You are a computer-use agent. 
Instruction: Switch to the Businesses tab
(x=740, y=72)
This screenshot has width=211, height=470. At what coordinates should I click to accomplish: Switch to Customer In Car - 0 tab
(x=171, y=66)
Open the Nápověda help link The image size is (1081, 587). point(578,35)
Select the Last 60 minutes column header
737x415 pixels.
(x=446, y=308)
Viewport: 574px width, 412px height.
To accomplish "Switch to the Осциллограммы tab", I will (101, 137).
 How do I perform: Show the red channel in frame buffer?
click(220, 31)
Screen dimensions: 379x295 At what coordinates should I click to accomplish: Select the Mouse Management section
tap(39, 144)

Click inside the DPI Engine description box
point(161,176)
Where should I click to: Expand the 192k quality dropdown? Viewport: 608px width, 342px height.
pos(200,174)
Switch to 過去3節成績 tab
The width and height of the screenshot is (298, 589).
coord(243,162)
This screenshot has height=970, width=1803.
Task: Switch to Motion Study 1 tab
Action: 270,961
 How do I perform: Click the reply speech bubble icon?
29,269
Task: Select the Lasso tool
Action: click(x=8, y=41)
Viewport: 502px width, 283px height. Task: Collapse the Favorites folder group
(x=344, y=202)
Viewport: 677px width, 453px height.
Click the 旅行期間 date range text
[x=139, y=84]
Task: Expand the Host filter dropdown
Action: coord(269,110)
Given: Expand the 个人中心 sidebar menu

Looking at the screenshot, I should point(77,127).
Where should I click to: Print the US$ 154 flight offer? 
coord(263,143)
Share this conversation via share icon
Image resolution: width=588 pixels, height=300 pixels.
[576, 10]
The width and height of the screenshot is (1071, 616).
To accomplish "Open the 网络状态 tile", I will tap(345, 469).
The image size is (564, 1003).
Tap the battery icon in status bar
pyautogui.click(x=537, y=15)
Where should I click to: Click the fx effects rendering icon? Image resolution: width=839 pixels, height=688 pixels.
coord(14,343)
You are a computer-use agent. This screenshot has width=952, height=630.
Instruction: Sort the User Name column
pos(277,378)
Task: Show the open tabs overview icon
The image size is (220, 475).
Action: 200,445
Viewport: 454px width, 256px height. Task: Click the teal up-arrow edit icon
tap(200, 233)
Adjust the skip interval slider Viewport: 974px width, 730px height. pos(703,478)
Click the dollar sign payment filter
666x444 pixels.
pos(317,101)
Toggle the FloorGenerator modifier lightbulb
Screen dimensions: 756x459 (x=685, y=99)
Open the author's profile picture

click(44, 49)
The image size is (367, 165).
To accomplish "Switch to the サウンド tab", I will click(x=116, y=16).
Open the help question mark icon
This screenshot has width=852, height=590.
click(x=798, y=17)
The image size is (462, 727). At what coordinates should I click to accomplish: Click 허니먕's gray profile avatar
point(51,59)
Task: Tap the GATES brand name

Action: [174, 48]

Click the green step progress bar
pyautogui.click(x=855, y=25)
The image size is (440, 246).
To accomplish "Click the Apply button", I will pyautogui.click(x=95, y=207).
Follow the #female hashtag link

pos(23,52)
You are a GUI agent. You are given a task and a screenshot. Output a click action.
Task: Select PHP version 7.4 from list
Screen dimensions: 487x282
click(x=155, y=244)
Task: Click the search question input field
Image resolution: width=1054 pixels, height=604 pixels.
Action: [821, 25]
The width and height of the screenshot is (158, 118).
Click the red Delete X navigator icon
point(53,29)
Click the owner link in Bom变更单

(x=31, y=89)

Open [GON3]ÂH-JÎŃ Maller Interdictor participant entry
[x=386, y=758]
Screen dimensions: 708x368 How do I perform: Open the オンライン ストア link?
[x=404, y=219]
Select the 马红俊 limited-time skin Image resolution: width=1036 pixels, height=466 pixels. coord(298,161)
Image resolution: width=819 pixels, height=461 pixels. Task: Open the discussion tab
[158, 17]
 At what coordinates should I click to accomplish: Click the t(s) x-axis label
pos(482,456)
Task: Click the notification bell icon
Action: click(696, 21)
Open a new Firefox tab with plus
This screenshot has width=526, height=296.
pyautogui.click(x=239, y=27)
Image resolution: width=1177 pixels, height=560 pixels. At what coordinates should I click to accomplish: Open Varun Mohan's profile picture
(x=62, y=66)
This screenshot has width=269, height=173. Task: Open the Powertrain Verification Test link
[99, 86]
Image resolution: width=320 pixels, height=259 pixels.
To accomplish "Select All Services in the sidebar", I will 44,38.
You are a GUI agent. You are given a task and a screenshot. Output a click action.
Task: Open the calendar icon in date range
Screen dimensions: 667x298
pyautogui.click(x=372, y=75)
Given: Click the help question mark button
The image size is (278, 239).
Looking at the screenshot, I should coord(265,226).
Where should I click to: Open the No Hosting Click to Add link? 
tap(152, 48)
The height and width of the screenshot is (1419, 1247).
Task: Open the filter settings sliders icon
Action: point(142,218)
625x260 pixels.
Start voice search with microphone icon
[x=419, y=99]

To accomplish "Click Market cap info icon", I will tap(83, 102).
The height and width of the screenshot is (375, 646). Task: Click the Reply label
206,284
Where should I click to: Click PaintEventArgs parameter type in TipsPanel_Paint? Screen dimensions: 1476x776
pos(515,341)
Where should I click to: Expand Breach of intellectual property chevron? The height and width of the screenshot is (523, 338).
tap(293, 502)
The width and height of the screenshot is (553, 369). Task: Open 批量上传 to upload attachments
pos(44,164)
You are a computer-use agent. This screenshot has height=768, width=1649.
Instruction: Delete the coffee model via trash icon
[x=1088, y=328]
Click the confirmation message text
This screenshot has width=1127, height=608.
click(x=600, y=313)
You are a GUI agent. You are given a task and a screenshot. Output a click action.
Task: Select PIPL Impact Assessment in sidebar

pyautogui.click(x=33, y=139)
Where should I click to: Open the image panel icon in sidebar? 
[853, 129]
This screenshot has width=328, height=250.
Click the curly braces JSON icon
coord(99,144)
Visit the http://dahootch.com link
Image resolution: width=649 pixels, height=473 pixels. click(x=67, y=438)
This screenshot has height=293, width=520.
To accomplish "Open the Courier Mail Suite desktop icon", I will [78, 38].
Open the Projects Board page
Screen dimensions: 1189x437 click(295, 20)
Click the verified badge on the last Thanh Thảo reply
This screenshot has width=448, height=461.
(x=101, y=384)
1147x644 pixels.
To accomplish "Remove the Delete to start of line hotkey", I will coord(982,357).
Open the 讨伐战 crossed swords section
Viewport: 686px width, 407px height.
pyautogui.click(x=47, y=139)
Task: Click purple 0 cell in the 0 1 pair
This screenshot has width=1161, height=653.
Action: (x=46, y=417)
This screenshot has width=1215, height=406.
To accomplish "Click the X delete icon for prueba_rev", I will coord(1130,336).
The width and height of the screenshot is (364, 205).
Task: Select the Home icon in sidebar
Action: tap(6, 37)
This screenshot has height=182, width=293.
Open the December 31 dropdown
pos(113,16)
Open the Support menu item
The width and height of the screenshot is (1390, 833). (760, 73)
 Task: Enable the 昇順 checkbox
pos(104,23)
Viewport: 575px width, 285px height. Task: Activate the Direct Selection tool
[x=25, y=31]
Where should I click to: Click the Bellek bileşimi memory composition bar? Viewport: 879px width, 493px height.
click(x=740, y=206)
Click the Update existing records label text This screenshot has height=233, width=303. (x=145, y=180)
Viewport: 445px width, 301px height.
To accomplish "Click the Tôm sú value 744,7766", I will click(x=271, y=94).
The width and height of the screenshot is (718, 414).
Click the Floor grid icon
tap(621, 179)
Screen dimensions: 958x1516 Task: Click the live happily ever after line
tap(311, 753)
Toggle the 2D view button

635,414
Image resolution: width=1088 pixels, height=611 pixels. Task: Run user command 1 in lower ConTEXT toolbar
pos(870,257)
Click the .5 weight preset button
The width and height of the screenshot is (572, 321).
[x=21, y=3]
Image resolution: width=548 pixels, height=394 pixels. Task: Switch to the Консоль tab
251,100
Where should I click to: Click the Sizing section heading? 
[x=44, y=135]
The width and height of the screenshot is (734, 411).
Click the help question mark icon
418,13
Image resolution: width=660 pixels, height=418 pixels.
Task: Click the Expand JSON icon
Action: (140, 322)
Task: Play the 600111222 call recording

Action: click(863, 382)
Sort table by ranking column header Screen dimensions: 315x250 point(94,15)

* **Work instructions**: Go over the data above and copy every line that has the word "header" in it.

* **Response below**:
Select the Last 60 minutes column header
Sort table by ranking column header Screen dimensions: 315x250 point(94,15)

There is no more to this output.